#### PROVIDED DATA ####

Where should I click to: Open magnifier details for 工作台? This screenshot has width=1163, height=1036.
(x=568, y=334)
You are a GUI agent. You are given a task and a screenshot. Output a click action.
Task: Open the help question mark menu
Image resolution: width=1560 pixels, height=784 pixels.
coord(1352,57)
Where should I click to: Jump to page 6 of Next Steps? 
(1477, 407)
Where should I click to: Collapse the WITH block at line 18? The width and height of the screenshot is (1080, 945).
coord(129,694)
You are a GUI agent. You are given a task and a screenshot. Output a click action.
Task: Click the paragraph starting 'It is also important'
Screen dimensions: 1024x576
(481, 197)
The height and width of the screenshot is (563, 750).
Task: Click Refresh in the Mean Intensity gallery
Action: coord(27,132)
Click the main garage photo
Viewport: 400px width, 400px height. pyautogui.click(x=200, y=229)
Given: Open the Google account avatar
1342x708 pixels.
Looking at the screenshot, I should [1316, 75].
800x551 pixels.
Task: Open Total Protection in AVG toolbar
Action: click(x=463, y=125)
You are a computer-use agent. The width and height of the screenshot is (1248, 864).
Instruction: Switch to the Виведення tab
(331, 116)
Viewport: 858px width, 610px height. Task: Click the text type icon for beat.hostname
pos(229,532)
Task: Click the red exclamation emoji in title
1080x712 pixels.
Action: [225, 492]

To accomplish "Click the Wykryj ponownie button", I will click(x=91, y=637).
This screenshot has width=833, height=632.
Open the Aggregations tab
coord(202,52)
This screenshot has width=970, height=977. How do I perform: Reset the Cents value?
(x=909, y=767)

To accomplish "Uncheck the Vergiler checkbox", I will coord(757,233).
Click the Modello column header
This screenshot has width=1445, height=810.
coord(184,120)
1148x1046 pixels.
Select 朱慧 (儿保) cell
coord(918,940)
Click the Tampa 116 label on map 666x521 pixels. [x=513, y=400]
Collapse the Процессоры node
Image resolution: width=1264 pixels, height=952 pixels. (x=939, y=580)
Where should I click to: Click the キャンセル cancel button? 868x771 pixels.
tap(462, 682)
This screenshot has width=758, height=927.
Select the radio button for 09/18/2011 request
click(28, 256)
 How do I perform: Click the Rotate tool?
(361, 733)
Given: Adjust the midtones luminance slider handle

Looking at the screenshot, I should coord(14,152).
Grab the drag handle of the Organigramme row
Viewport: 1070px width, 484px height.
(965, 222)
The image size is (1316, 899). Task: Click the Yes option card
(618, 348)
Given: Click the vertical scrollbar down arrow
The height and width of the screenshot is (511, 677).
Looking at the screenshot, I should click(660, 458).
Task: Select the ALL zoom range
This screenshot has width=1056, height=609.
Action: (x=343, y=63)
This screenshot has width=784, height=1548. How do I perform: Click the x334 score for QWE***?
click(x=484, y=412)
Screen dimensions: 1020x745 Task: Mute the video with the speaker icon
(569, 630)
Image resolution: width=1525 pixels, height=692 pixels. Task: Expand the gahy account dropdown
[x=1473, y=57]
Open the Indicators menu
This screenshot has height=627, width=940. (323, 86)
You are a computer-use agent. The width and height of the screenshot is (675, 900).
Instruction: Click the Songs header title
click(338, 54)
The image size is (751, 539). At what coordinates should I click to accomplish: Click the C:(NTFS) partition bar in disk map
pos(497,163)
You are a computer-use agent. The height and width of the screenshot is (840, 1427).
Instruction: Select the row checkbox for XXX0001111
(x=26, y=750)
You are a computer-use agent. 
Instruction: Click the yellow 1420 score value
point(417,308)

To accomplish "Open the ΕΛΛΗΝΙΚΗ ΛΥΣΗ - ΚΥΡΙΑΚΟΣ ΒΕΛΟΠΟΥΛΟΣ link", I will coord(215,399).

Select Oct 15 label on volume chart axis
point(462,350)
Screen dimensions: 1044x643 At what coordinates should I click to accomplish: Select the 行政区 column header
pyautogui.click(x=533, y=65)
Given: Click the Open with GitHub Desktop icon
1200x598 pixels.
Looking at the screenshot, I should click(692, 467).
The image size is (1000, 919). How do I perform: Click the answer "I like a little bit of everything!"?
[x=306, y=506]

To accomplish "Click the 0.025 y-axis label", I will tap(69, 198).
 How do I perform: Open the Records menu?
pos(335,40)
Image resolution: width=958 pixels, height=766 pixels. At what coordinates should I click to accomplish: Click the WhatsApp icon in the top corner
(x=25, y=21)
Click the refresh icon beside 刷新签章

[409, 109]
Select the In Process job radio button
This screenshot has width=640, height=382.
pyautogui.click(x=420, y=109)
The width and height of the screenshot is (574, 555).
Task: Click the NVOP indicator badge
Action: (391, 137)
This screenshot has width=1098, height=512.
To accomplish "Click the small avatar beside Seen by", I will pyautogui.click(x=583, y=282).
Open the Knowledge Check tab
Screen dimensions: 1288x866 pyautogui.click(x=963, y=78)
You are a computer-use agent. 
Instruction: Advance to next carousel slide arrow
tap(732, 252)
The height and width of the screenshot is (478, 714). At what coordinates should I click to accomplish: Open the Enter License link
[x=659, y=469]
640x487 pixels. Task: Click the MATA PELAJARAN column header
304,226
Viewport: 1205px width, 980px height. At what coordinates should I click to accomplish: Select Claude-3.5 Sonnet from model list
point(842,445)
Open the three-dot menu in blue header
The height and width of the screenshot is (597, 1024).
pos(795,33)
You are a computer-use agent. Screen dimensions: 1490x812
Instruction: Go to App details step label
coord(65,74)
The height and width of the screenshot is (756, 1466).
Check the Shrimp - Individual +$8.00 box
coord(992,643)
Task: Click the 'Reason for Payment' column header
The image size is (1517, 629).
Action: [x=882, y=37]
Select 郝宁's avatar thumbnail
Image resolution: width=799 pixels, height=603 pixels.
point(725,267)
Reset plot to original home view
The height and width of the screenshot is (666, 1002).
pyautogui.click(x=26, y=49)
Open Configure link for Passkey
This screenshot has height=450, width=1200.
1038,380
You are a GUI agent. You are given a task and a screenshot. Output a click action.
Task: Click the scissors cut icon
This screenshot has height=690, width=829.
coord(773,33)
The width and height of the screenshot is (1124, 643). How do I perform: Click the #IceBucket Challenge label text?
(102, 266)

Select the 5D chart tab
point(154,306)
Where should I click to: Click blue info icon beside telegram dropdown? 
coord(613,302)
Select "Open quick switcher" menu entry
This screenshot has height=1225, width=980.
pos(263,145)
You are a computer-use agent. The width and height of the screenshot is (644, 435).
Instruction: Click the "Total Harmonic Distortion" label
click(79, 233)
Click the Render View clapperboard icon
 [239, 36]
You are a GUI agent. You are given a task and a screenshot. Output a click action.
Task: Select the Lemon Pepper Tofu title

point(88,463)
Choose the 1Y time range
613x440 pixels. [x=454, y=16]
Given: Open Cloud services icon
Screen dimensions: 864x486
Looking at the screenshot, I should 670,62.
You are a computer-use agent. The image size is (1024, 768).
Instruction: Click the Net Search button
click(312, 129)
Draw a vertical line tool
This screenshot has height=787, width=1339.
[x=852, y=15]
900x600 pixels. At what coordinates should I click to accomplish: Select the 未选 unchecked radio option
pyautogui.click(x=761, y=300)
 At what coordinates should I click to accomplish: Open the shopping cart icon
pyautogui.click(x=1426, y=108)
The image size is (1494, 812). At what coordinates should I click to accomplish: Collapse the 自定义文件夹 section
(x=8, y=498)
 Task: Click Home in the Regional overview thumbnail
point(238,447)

####

§ BRIEF:
Your job is to return all lines above that hold the word "avatar".

§ TASK OUTPUT:
Given: Open the Google account avatar
To accomplish "Click the small avatar beside Seen by", I will pyautogui.click(x=583, y=282).
Select 郝宁's avatar thumbnail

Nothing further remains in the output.